Opinion: Unwillingness to compromise led to harmful state shutdown

The unfortunate but unavoidable shutdown of Minnesota government left in its wake a damaged economy, 22,000 disrupted state employees’ lives and doubts that Minnesota is a state that works.
This shutdown of the government will be debated for years, because some say it was unnecessary, and resulted in a short-term settlement and did little to fix the structural budget deficit.
After examining the shutdown’s consequences and the final settlement, the ECM Editorial Board has concluded the uncompromising positions on both sides flawed the process that led to an unavoidable shutdown.
The board agreed that the disruption to the lives of Minnesotans and particularly the 22,000 state workers, and harm to Minnesota’s economy were not worth the shutdown.
It’s true that the final settlement closely resembles the Minnesota Legislature’s June 30 offer, and critics of the governor claim he alone could have avoided the shutdown.
The governor got more money mainly for education and human services, while the Republican majorities in both houses succeeded in not raising state taxes, though agreeing to spend the extra $1.4 billion.
Make no mistake that hidden under the radar will be around $2 billion in real serious cuts to government services
The tragedy is that a new cast of state leaders chose the old route of shifting $700 million more from K–12 education and borrowing $700 million from the state tax tobacco settlement.
Further, the ECM Board believes a better budgeting process must be developed to avoid a shutdown from ever happening again.
While both political parties were unable to compromise, the ECM Board commends Gov. Mark Dayton for agreeing to a deal he didn’t agree with that stopped the shutdown when it appeared it was headed for a longer term.
Gov. Dayton succeeded in getting $1.4 billion more mainly to protect the state’s safety net. He, however, abandoned his campaign pledge to boost the tax rate of the top 2 percent of those who made $1 million or more a year.

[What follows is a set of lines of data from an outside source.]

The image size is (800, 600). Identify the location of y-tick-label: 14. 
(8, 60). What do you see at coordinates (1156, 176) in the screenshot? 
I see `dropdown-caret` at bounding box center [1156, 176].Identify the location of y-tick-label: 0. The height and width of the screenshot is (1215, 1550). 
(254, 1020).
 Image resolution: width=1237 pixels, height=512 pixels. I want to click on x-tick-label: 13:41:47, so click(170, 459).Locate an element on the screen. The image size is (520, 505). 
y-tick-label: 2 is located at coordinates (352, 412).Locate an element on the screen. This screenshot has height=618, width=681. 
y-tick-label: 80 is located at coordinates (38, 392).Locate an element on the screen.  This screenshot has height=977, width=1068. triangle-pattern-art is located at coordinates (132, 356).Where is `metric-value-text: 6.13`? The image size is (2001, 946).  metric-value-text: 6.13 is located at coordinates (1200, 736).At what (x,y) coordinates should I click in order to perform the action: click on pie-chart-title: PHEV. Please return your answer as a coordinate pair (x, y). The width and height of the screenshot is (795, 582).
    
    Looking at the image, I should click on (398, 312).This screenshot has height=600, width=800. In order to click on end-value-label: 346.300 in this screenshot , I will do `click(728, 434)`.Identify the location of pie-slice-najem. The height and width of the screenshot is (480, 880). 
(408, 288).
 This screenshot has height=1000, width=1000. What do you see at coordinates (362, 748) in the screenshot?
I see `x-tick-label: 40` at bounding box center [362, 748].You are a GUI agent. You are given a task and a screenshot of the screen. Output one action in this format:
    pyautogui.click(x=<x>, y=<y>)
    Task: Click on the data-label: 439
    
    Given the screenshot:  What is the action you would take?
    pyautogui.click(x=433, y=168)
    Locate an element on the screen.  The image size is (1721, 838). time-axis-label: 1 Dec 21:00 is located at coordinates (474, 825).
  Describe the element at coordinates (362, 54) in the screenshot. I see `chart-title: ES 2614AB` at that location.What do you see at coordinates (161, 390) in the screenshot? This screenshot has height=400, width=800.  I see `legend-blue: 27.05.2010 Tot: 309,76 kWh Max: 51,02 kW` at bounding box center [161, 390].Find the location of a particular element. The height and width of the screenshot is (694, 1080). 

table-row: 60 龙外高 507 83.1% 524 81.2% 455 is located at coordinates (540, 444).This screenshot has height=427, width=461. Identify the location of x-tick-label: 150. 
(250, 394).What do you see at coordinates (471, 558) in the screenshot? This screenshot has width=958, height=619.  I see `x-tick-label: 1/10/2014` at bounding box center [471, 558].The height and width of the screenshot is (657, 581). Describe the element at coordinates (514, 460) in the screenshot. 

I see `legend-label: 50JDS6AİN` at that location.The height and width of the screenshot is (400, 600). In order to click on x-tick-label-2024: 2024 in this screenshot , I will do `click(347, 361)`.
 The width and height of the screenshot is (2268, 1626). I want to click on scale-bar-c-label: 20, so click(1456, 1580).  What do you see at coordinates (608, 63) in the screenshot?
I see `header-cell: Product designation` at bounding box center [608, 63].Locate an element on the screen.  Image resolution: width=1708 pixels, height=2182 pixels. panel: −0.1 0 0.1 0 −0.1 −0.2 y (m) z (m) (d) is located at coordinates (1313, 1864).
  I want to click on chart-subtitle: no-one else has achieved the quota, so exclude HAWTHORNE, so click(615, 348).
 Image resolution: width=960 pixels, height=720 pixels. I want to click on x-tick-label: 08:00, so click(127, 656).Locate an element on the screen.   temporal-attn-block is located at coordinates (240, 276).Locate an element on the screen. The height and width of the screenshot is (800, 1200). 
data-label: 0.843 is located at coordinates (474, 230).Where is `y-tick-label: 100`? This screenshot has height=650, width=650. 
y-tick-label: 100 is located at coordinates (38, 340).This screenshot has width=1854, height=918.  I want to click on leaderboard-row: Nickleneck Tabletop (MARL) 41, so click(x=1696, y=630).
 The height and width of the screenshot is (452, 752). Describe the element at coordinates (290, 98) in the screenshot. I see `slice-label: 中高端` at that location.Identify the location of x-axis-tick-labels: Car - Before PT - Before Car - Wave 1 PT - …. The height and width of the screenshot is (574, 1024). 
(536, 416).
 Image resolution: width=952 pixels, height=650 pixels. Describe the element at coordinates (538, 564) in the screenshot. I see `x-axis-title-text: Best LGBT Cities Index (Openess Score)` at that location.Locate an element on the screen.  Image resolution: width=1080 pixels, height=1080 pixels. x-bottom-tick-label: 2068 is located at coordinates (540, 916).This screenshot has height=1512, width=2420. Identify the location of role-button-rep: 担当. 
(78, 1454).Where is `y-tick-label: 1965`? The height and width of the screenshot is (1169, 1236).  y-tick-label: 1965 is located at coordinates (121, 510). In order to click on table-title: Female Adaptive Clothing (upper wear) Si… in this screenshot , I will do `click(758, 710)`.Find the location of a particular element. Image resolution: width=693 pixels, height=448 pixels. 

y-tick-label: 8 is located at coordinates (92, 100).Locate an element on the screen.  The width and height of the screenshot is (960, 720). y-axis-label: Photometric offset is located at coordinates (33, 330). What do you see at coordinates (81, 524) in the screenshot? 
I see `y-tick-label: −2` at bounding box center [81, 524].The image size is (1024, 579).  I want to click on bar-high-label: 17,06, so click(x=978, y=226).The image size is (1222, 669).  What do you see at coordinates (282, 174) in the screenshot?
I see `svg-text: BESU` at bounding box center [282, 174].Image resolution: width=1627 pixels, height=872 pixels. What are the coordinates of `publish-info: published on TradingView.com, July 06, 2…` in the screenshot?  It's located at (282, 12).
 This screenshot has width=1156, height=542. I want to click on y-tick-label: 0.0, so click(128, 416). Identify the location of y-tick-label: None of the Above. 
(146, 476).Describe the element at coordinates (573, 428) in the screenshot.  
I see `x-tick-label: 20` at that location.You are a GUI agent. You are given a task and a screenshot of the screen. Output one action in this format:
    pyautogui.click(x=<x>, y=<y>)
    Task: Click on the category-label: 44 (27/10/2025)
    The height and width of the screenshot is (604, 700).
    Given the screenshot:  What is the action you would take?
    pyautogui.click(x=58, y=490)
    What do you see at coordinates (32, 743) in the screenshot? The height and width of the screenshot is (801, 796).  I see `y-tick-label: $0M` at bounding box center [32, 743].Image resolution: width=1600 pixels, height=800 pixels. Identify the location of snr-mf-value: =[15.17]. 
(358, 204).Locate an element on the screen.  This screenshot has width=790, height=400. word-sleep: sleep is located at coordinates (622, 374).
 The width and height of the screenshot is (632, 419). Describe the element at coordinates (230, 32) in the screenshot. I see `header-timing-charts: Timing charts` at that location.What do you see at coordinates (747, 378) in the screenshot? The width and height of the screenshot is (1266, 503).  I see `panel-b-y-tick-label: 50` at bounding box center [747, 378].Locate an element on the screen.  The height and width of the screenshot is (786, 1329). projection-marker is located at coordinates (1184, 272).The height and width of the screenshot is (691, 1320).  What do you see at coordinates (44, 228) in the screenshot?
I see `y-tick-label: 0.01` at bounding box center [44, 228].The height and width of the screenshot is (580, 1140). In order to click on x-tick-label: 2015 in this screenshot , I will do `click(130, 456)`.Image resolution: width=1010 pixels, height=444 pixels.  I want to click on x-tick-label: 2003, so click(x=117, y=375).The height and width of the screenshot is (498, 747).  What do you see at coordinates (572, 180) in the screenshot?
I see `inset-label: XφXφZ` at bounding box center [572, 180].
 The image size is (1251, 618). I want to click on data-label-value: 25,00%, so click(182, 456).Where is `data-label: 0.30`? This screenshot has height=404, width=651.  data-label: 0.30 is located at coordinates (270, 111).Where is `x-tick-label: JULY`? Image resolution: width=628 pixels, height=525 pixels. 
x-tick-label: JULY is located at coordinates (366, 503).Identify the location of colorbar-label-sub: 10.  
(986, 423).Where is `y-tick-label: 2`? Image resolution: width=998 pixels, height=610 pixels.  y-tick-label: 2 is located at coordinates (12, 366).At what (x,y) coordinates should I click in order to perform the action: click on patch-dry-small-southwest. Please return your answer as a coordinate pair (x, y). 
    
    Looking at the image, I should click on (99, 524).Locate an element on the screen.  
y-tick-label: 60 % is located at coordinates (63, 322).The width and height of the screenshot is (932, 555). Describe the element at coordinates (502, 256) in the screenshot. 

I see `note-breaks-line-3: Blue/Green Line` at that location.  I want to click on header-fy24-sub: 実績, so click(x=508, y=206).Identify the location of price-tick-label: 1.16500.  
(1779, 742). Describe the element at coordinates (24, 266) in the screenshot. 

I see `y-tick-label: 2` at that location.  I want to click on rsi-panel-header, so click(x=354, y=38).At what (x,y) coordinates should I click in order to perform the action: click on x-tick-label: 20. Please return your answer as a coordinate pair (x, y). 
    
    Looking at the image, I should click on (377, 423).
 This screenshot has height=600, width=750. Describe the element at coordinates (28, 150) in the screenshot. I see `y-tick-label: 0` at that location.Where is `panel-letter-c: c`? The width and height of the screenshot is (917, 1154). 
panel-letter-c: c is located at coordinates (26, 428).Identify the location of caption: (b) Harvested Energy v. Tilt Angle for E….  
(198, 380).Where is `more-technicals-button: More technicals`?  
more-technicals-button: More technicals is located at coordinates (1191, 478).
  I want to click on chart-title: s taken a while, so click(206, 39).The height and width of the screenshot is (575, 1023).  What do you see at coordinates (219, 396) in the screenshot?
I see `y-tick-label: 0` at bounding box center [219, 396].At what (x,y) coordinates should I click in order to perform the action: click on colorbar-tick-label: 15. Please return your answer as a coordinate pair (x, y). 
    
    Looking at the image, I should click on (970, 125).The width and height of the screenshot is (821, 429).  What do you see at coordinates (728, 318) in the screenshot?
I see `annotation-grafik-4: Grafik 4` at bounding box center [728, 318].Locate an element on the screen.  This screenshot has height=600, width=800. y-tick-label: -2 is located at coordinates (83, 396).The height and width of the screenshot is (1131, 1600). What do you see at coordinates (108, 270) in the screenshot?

Republicans, who control both houses, compromised and agreed to spend more than $34 billion they said was in the “checkbook.” They did live up to their pledge of not increasing taxes.
The governor can claim some satisfaction in removing from the deal the divisive social issues, adding a $500 million bonding bill and removing the 15 percent reduction in state employees.
Losers were the 22,000 state employees, businesses that depend on state licensing and regulation, such as Canterbury Downs and Running Aces, and the state’s tourist image.
As observers look over the wreckage caused by the shutdown, they must realize there has to be a better more disciplined process in developing and approving a budget.
There are those on both sides who will argue the settlement is bad, if for no other reason the structural deficit of billions of dollars still exists, casting doubts that the Legislature can grapple with this problem.
There has to be a better way to run state government. Here’s the $64,000 question: Next year, will voters remember the shutdown and look for candidates who can forge alliances and forget the partisan politics in the interests of doing what’s best for the state and its citizens? Only political time will tell.
ECM’s Editorial Board intends to get involved in the discussion of finding a balance of cutting spending and raising revenues to make the budget whole and to restore a state government that works. (Editor’s note: This editorial is a product of the ECM Editorial Board. The Star News is a part of ECM Publishers Inc.)